A new mom can feel disappointed about her birth and still be madly in love with, and thankful for her healthy baby. The statement, “all that matters is a healthy baby”, suggests that a woman should dismiss her own feelings and only feel gratitude. When in fact, we can be grateful for a healthy new baby while also feeling sad that a huge life event didn’t go as we hoped.
If it rains on your wedding day and you didn’t get the outdoor beach wedding you hoped and planned for, no one says to you that you should just be grateful you married the love of your life. They know you are in love with your spouse and so happy to have committed to this person, while at the same time, you are sad that the day you dreamed of and planned for did not go as you wanted.
Let’s imagine you finally go on your dream week-long vacation to Tahiti, but you are sick in the hospital for five days while there. Imagine this sickness may have some longer-term effects on you (similar to a physically or emotionally traumatic childbirth). Would a good friend say, “The only thing that matters is that you were able to vacation in Tahiti”? No!

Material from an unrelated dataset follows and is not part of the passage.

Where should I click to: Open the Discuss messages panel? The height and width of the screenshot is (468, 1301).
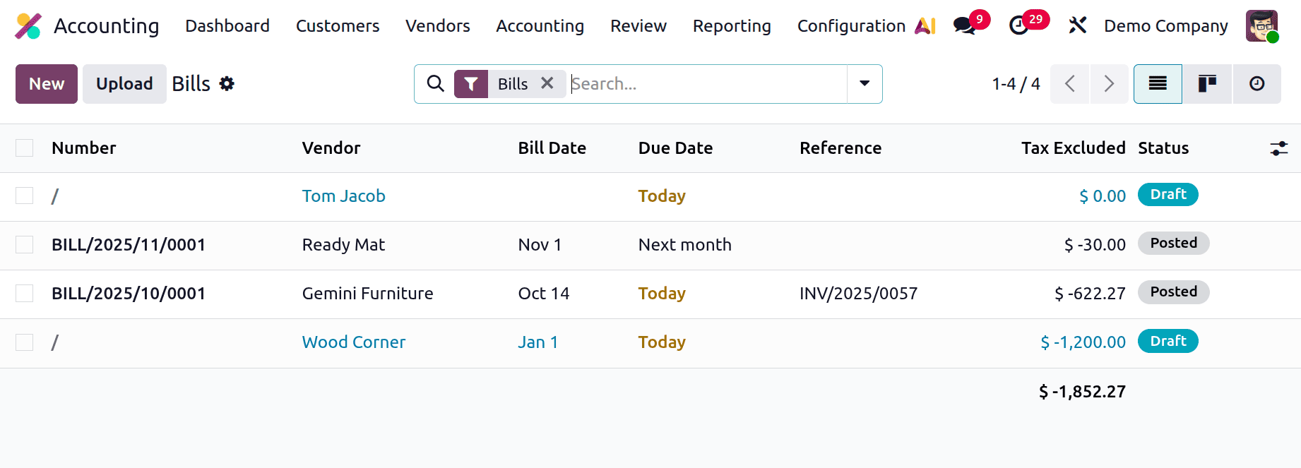[x=964, y=25]
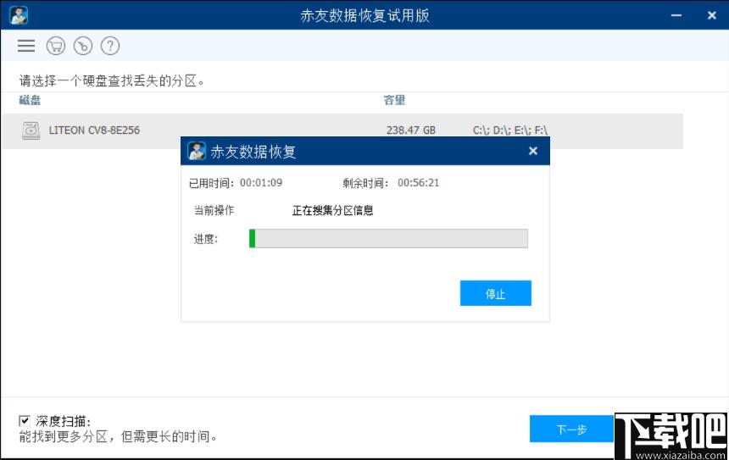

As a mother who has had three babies, the health and safety of my children is the most important thing in the world to me. It was the most important thing to me on the days they were born. At the very same time, I had both positive and negative emotional and physical effects from each of their births. The birth of your child is a transformative event for many women. When this is an unpleasant or scary experience, it can have profound effects on a woman, especially when mixed with all the postpartum physical pain and hormones.